A copy of this letter was sent to Sir Paul Hasluck. In reply he wrote
that it was unconstitutional for the Commonwealth to intervene in this
secession.
The Casleys replied
that upon this commitment the law of estoppel was now considered to be
in full application. Section 9(1.2.43.) of the Westminster Statute in
conjunction with Section 61 of the Western Australian Constitution were
relative, as was the Section of the Commonwealth Constitution which allowed
the Commonwealth to waive any constitutional powers it may have to allow
a problem to be proceeded with. This authority to proceed had in effect
been granted by the referenced letter if any constitutional powers were
to be argued at a latter stage.
Discussions in correspondence
with Sir Paul Hasluck, after being raised by Sir Douglas Kendrew, suggested
that the passing of an Imperial Statute and issuance of a confirmatory
document were not necessary for the validity of the secession; that in
this case validity came from the Entitlement duly exercised.
The Formation
Having seceded from
the Commonwealth of Australia and the State of Western Australia required
that the people of the Province elect a Government.
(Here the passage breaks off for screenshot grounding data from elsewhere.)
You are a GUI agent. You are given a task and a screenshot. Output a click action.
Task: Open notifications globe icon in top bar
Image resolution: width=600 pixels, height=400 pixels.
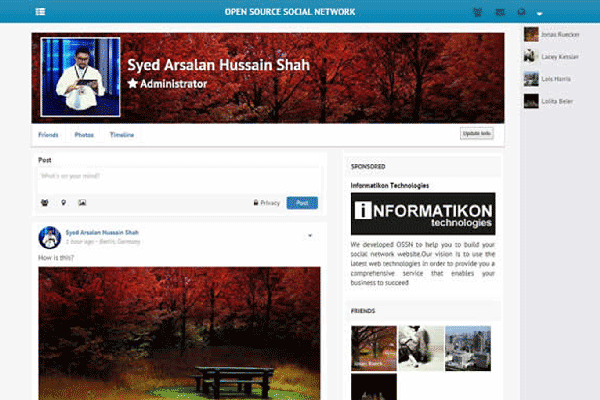point(519,13)
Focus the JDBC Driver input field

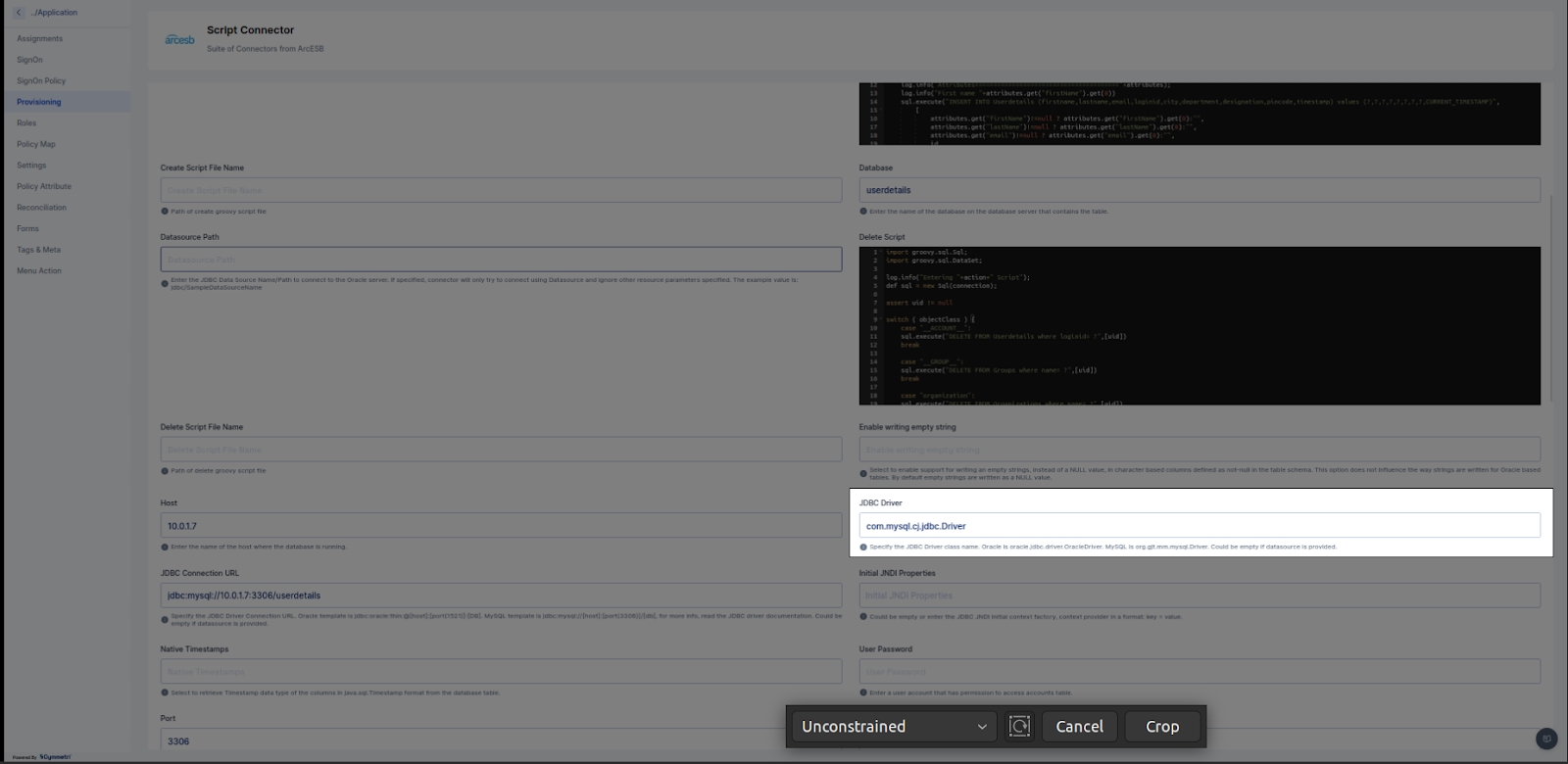coord(1199,526)
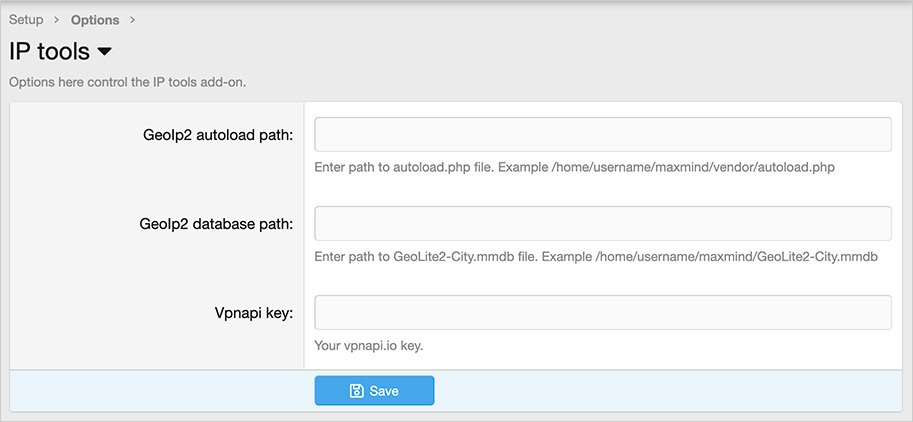
Task: Click the add-on description under the title
Action: [127, 82]
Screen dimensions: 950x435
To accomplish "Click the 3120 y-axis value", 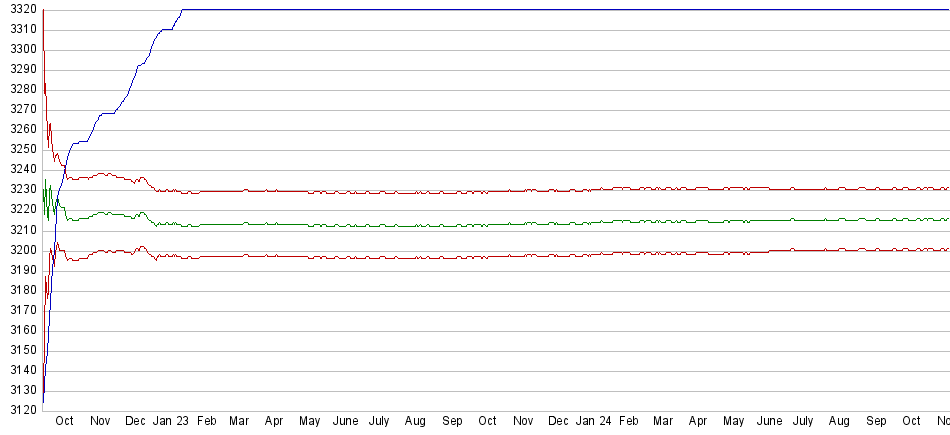I will 23,410.
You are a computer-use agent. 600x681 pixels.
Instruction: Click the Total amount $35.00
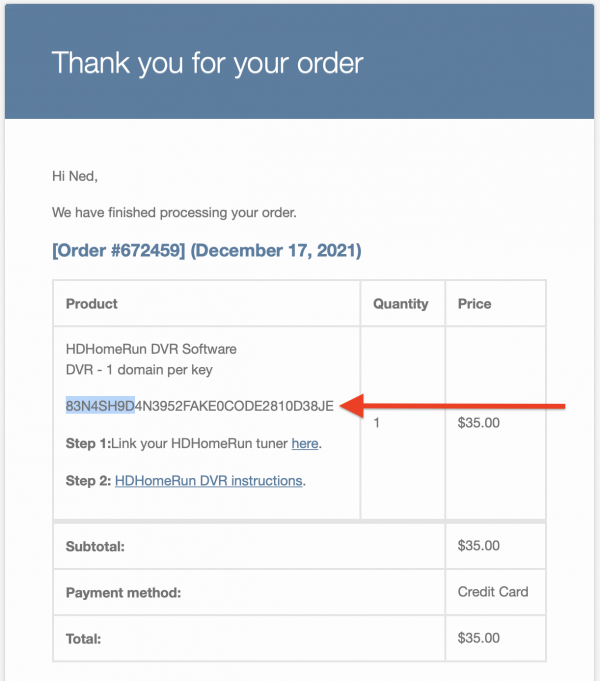pyautogui.click(x=478, y=638)
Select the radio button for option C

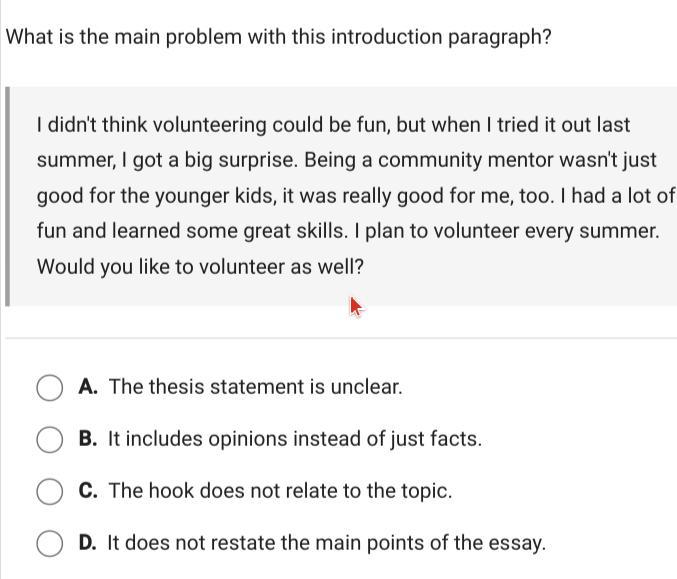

A Board of four Administrators
with Leonard George Casley as the Administrator was duly elected to govern
the seceded area which the Board named the HUTT RIVER PROVINCE. Adoption
of a Provincial Flag was also a judicial requirement with which the Board
duly complied.
Then the British
Diplomatic Laws of recognition of a new foreign Government were followed.
Firstly it is a Royal Prerogative to recognise a new foreign Government;
and secondly in the Principle in Law when it is under consideration to
give such recognition it is specified that validity is not the question,
and that the right of the Government to speak for the people it represents
is to be considered.
The Government of
the Hutt River Province was the only Government speaking for the people
of it's Territories and it had emerged as a self-preservation Government.
Two exchanges of correspondence were made with the Governor General's
Department with the data as required. Following the second exhange Mr.L.Casley
was then cordially addressed as the Administrator of the Hutt River Province.
The Royal Prerogative states that once this recognition is given it is
binding on all Courts.
Laws upon Royal Prerogative
state that no court may inquire into the why's and wherefores of any Royal
Prerogative exercised. Precedent case listings also rule that if any recognition
is given by the person authorised to do the business of the day who should
otherwise have obtained some other authority, firstly, having failed to
do so does not invalidate his recognition so given. The Limitations Act
also states that once any recognition is given to a person entitled then
the Statute runs from that fact.
Thus the new Government,
the Administration Board of the Hutt River Province was in fact the dejure
Government. No futher formalising of the Act of Secession was essential.
However, the Act
of Secession was not in a true sense a unilateral act for following the
submission of the formal secession document an offer was made to Sir Douglas
Kendrew to submit to an arbitrator regarding this dispute. This offer
was not taken up by the Governor or Premier of Western Australia.
Not long after the
secession there was a change of Austrlian Prime Minister. Upon taking
office the new Prime Minister let little time elapse before advising the
press that he did not recognise the secession or the Government of The
Hutt River Province. Faced with this formidable opposition the people
of the Province sought an answer within the framework of the British sources
of protection.
A meeting of Hutt
River Province was duly called to discuss the status of a law which holds
that anyone assisting a defacto Prince attain his office cannot be charged
with treason. This law goes on further to say that anyone hindering a
defacto Prince in the discharge of his Princely duties may be charged
with treason. Therefore they adopted the status of a Principality and
bestowed the title of Prince upon The Administrator, thereby gaining further
protection than they otherwise had.
Thus the Administrator
of the Hutt River Province became Prince Leonard George Casley.